---------- GIVEN RECORDS ----------
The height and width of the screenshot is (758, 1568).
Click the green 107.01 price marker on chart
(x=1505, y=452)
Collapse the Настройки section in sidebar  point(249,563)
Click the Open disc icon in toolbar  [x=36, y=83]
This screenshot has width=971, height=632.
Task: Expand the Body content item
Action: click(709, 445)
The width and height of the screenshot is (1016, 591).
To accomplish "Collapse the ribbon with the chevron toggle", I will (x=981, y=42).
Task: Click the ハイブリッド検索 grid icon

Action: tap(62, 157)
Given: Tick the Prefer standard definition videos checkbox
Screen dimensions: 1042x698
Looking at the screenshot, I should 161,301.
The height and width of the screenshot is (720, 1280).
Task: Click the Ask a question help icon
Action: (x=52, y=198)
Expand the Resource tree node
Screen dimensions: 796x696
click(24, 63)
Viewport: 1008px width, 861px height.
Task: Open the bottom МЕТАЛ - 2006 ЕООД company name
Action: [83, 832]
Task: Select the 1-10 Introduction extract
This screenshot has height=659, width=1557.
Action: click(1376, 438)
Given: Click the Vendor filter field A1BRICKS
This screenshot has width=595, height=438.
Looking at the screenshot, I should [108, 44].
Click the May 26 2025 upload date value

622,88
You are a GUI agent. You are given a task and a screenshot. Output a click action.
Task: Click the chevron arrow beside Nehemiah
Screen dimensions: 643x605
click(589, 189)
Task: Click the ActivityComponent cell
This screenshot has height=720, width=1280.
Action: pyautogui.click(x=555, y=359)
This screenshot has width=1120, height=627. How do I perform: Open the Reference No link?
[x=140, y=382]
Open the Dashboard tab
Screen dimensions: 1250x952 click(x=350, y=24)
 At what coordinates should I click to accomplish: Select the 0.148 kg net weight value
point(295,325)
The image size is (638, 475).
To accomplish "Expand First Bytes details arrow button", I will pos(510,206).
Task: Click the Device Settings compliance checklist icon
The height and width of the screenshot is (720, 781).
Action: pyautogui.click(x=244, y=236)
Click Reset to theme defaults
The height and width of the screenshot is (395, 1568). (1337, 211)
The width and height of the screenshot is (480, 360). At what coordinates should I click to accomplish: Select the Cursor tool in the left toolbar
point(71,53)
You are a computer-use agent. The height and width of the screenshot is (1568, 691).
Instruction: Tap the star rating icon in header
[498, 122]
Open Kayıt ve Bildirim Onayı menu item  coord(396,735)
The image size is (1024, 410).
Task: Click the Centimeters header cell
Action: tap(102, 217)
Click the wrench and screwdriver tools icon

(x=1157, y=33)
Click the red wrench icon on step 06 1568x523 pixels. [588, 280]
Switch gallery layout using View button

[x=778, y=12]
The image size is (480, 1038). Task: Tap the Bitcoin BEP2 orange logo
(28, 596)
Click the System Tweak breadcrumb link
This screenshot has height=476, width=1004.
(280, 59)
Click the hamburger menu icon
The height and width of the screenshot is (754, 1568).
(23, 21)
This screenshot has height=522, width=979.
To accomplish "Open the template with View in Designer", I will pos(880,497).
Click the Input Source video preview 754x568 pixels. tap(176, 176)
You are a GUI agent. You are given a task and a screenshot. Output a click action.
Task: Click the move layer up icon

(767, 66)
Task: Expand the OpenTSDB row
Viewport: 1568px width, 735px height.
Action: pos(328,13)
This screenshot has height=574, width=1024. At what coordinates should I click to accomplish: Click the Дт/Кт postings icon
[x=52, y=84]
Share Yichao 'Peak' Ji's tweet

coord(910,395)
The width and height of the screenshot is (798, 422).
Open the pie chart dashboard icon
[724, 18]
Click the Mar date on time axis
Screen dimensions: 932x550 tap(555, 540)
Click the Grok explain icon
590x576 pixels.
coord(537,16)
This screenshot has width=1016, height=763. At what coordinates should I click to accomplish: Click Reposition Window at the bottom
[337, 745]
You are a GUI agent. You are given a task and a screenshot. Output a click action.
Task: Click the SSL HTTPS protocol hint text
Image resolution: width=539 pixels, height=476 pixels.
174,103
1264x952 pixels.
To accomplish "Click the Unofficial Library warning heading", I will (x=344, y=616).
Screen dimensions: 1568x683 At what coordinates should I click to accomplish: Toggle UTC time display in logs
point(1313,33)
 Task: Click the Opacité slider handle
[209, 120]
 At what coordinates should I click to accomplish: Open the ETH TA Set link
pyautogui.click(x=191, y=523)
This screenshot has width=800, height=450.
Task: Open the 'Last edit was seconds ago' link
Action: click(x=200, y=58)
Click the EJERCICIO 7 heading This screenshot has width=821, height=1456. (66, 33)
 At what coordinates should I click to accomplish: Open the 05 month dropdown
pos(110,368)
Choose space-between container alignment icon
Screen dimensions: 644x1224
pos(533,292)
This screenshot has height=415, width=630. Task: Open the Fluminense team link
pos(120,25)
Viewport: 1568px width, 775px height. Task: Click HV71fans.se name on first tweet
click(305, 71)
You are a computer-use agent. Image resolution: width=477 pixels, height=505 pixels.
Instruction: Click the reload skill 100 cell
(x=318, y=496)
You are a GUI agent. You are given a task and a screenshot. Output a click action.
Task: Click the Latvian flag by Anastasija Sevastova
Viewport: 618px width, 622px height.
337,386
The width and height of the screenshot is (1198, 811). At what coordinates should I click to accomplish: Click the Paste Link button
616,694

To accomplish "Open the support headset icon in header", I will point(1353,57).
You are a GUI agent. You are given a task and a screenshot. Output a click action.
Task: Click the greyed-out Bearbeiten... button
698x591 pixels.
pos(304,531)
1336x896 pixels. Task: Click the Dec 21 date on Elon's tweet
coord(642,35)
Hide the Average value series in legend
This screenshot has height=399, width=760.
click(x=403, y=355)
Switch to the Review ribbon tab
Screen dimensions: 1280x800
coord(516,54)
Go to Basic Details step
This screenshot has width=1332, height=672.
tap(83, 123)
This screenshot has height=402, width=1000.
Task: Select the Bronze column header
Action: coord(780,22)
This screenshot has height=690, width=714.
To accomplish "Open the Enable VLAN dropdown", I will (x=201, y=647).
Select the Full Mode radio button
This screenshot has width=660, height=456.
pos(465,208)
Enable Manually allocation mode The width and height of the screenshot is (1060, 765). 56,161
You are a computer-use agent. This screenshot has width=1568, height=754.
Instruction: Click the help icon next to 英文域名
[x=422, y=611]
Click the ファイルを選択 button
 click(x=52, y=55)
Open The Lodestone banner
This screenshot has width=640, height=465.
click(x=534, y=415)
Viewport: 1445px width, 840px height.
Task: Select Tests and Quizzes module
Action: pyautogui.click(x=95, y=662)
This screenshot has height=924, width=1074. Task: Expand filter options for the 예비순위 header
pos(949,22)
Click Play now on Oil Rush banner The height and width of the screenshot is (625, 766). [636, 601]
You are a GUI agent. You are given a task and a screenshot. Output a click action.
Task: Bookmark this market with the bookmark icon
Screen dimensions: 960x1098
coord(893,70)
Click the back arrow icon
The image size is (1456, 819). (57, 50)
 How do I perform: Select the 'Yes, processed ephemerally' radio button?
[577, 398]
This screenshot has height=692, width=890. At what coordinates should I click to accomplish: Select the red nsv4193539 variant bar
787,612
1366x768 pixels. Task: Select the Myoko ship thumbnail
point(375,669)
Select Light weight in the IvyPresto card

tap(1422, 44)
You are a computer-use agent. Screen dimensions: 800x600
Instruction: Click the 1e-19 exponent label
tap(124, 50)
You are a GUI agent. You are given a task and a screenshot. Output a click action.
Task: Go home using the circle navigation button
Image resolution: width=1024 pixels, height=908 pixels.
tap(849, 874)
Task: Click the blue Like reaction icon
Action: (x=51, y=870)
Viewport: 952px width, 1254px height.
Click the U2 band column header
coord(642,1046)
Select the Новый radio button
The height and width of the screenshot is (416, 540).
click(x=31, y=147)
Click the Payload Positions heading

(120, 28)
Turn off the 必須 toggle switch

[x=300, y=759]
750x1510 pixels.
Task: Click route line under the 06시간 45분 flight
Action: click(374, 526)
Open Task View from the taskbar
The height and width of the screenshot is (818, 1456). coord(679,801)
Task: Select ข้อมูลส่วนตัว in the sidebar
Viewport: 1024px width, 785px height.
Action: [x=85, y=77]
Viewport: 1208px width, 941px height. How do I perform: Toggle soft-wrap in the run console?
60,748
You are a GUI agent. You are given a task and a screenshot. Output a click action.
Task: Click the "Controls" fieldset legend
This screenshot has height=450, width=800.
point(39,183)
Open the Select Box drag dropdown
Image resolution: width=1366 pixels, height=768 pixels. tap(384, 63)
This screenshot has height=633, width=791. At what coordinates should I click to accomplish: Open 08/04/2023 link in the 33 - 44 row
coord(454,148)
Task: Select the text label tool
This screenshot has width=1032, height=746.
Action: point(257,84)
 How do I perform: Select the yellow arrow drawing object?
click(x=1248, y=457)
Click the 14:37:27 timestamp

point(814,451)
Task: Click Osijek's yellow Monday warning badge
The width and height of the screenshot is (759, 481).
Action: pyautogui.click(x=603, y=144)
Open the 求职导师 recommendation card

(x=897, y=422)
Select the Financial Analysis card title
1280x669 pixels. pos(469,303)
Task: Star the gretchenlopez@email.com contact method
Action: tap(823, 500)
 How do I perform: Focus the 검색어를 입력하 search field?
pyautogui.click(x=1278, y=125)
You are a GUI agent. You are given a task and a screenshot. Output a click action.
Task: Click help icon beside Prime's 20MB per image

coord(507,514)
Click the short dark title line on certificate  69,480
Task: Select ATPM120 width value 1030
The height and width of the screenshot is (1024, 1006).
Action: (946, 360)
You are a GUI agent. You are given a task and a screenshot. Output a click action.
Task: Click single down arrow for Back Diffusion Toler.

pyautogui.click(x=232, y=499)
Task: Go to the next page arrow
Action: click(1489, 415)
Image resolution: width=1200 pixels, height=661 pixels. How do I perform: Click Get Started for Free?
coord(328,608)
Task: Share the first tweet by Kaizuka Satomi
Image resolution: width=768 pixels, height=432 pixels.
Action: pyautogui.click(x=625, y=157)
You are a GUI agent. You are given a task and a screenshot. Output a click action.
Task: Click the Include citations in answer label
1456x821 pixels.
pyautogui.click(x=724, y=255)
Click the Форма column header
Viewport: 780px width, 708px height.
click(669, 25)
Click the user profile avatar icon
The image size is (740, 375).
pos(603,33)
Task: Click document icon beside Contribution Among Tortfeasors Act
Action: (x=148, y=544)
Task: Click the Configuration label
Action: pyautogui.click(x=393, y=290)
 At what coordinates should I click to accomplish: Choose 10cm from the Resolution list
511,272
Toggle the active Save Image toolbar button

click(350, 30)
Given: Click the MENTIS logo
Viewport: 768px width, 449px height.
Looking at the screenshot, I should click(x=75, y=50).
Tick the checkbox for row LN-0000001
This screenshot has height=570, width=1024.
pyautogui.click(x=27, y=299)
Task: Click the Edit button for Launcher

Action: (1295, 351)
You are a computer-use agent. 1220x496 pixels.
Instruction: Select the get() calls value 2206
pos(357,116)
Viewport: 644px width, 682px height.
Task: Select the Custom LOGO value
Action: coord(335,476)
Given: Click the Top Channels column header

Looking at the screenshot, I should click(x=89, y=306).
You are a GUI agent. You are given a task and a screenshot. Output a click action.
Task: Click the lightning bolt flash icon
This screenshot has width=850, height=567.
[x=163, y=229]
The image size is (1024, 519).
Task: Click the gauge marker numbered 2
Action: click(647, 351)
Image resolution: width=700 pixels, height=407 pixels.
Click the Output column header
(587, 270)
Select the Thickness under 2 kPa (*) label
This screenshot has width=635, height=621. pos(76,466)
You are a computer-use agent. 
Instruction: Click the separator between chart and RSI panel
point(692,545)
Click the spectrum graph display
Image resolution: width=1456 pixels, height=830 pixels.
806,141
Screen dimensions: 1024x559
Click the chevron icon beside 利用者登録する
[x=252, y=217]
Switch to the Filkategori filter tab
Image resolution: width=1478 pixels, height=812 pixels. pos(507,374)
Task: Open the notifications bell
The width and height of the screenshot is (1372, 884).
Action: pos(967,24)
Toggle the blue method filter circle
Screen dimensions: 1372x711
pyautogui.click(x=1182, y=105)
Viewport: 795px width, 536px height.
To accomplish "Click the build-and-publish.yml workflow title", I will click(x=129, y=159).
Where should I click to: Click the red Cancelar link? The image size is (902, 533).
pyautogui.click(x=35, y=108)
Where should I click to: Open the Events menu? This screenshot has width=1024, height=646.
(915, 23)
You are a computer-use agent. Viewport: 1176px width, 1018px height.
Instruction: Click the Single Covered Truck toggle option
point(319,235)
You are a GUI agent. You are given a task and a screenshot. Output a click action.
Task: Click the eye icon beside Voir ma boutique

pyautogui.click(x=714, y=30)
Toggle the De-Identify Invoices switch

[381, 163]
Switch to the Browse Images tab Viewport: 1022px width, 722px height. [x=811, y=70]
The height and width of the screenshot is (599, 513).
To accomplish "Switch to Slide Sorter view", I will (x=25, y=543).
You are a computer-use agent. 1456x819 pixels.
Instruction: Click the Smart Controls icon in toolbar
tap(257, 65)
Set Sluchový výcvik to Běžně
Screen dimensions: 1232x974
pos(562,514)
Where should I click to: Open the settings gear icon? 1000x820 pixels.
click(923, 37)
----------
* [INSTRUCTIONS FOR THE TASK]:
Search the listing above for the word "with", and copy every line that has it.

* [EXPECTED OUTPUT]:
To accomplish "Collapse the ribbon with the chevron toggle", I will (x=981, y=42).
To accomplish "Open the template with View in Designer", I will pos(880,497).
Task: Bookmark this market with the bookmark icon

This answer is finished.